Task instructions: All that is needed is the lines from the one containing "The width and" through the end of the listing, printed exactly, with no pictures among them.
Data Start Marker
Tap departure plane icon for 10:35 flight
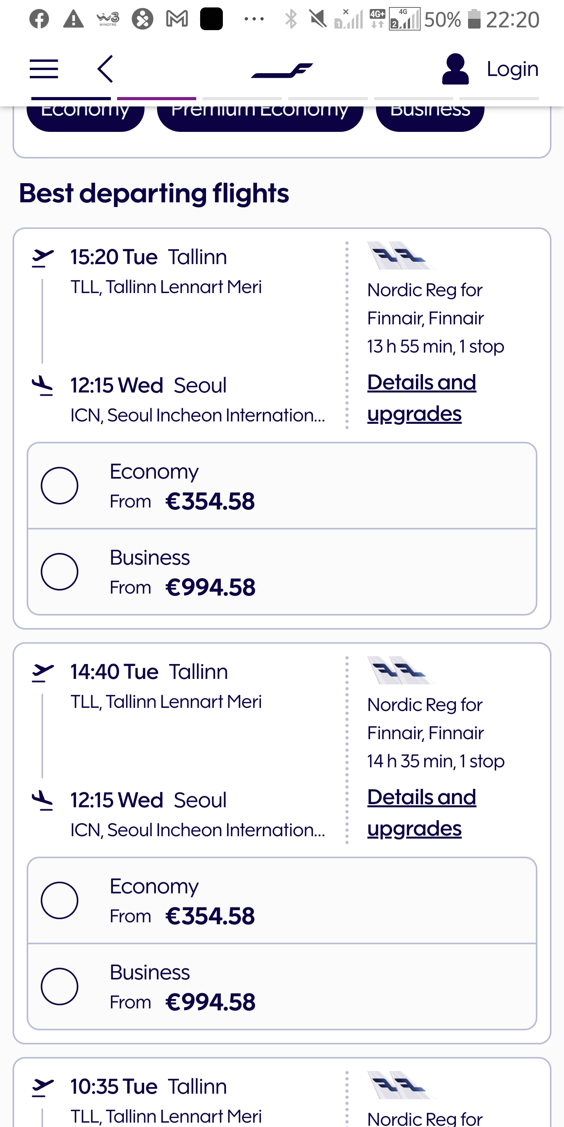Viewport: 564px width, 1127px height. coord(43,1087)
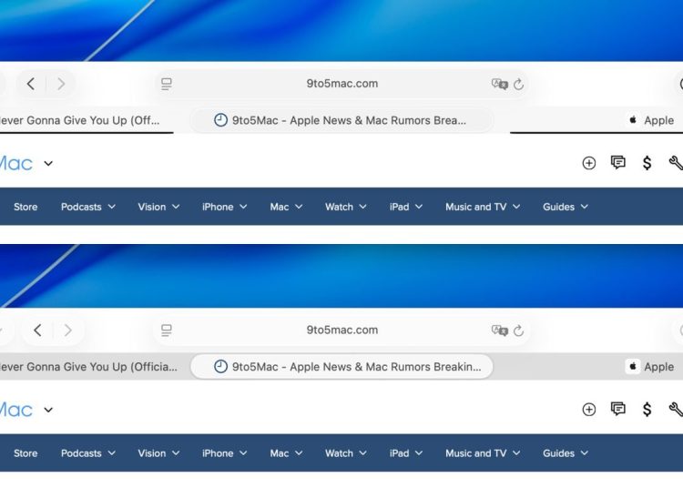Open the page menu icon in the lower address bar

coord(167,330)
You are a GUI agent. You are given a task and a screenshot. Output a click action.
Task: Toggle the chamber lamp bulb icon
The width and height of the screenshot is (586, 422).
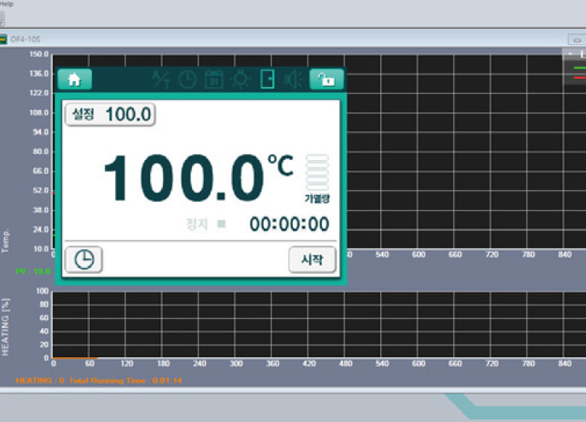240,79
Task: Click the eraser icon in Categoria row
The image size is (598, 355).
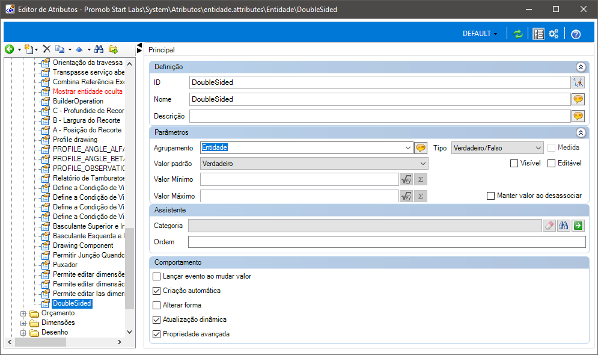Action: [549, 226]
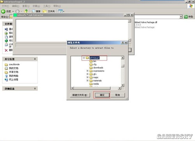Image resolution: width=195 pixels, height=141 pixels.
Task: Expand the materials folder node
Action: click(87, 80)
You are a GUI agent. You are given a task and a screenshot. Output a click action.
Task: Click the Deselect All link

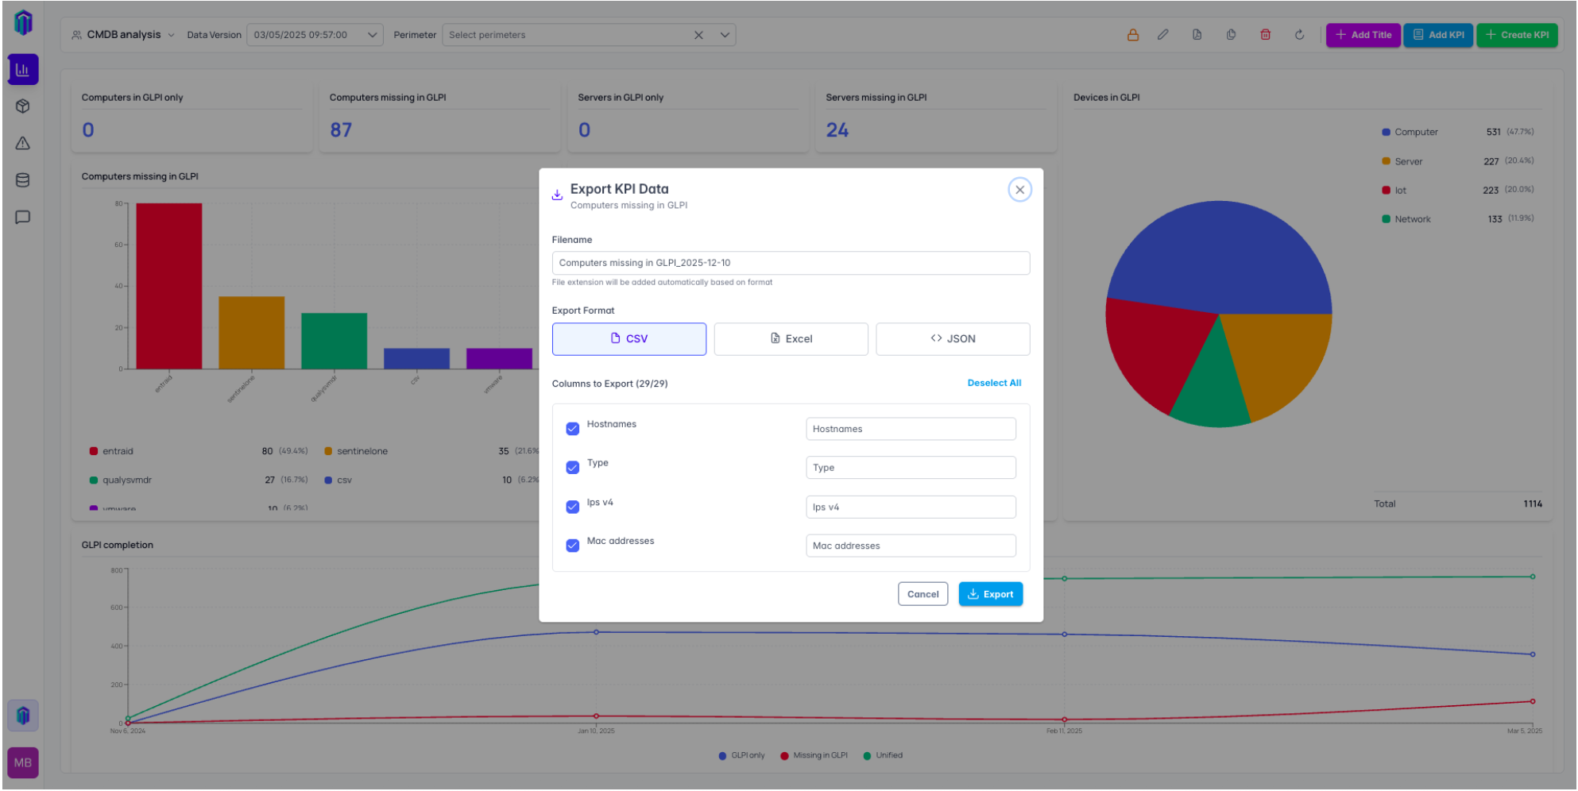(993, 383)
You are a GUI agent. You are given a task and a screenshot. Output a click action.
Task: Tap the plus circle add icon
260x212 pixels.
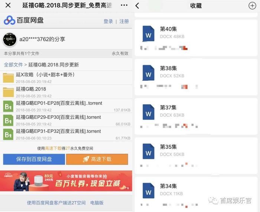click(x=252, y=6)
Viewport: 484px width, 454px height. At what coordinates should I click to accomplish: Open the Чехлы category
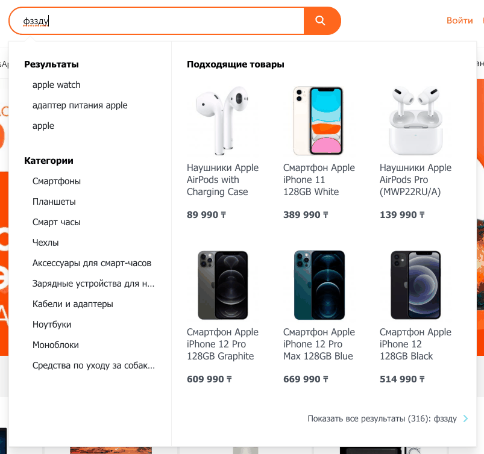[45, 243]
Data End Marker
Output:
The width and height of the screenshot is (586, 422).
240,79
Task: Click the eraser icon in Categoria row
The image size is (598, 355).
Action: [549, 226]
Image resolution: width=195 pixels, height=141 pixels.
Task: Expand the materials folder node
Action: click(87, 80)
You are a GUI agent. You are given a task and a screenshot. Output a click action.
Task: Click the Deselect All link

(993, 383)
You are a GUI agent. You are given a task and a screenshot. Output a click action.
Task: Tap the plus circle add icon
260x212 pixels.
click(x=252, y=6)
Viewport: 484px width, 454px height. At what coordinates should I click to accomplish: Open the Чехлы category
[45, 243]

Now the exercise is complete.